Fox News host Neil Cavuto says that it's time for state and local governments to begin cutting union pensions because people don't need to have expensive Chateaubriand steaks "every night."
After voters in San Jose on Tuesday approved steep cuts to public worker pensions, police officers and firefighters in the city filed multiple lawsuits to block the reforms.
On Thursday, Cavuto told Democrats for Progress columnist Steven Leser that "you've got to target what right now is the biggest and most ballooning part of public costs across the country and that tends to be pensions, benefits."
"I think it's wrong to scapegoat the unions over this," Leser noted. "There's all kinds of other things that we could be looking at to raise money without attacking middle class workers, people who risk their lives for us -- you know, police officers, firefighters."
"It's the slippery slope.

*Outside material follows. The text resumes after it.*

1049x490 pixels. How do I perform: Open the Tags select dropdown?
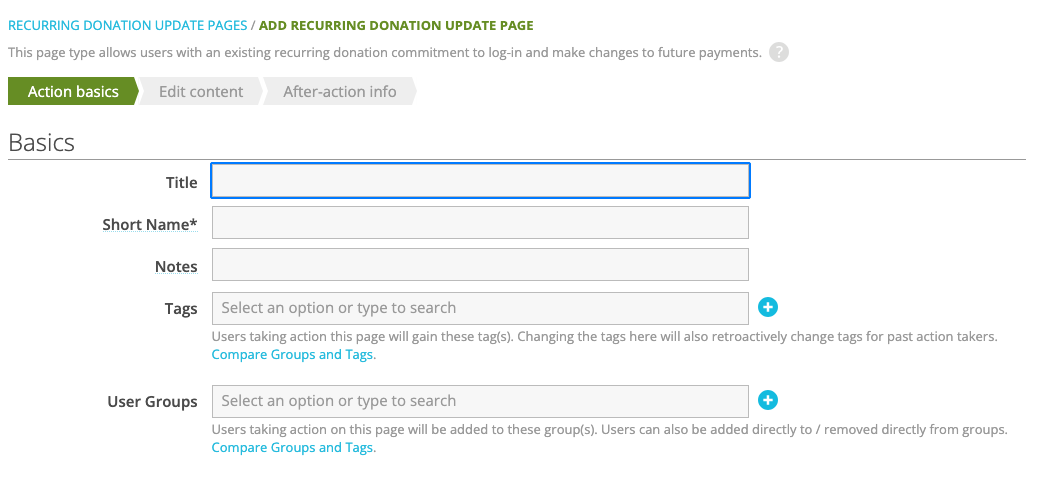click(480, 308)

We're going to take this benefit away from them and in a couple of years we're going to take this benefit away from them," he added.
"Most Americans in the private sector don't even have these benefits," Cavuto argued.

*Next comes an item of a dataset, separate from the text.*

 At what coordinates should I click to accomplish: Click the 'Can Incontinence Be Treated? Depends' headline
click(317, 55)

"They should have them," Leser pointed out.
"Yeah, we should all have Chateaubriand every night, but we don't," Cavuto shot back. "We don't have that option. Let's wake up in the real world."
According to veteran wine writer Fred McMillin, Chateaubriand is "a succulent tenderloin encased between two slices of flank steak."

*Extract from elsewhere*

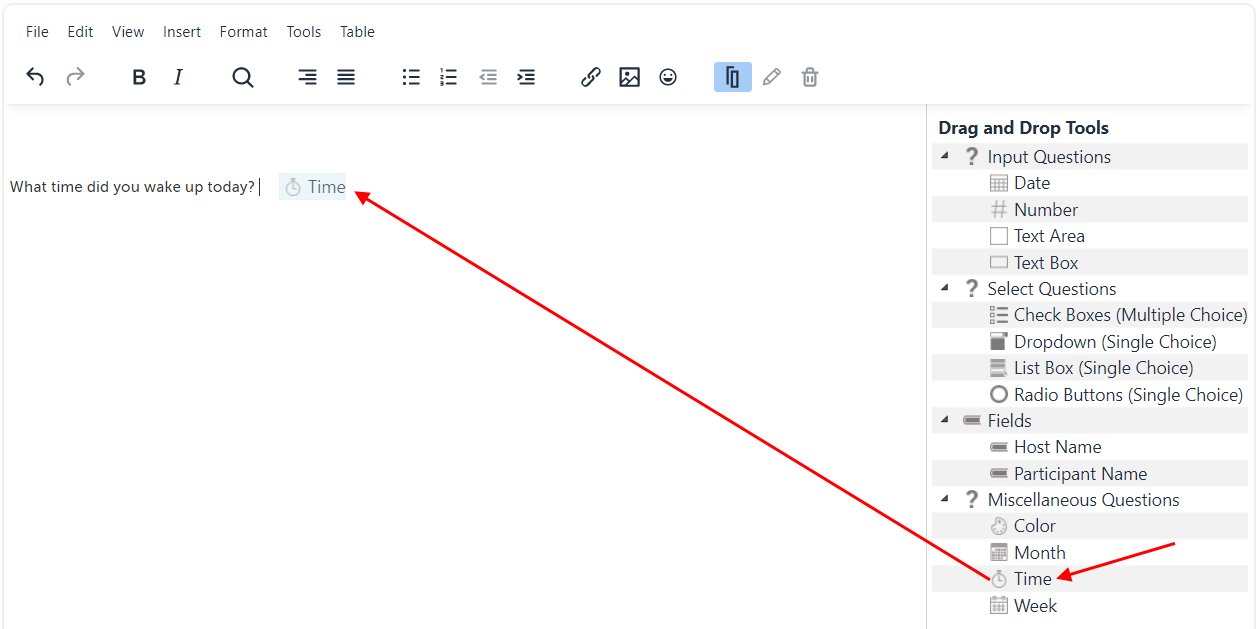Screen dimensions: 1259x629
Task: Open the emoticons picker
Action: 667,77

"The outer steaks were seared until black, then discarded; the tenderloin between them remained juicily rare," McMillin explained.
This dish is named in honor of François-René de Chateaubriand, a diplomat who worked for both Napoleon and Louis XVIII.
Union members in San Jose can obtain Chateaubriand steak every night (except Monday) at Tigelleria Organic Restaurant for $22 in nearby Campbell, California.
Cavuto reportedly has a net worth of $23 million.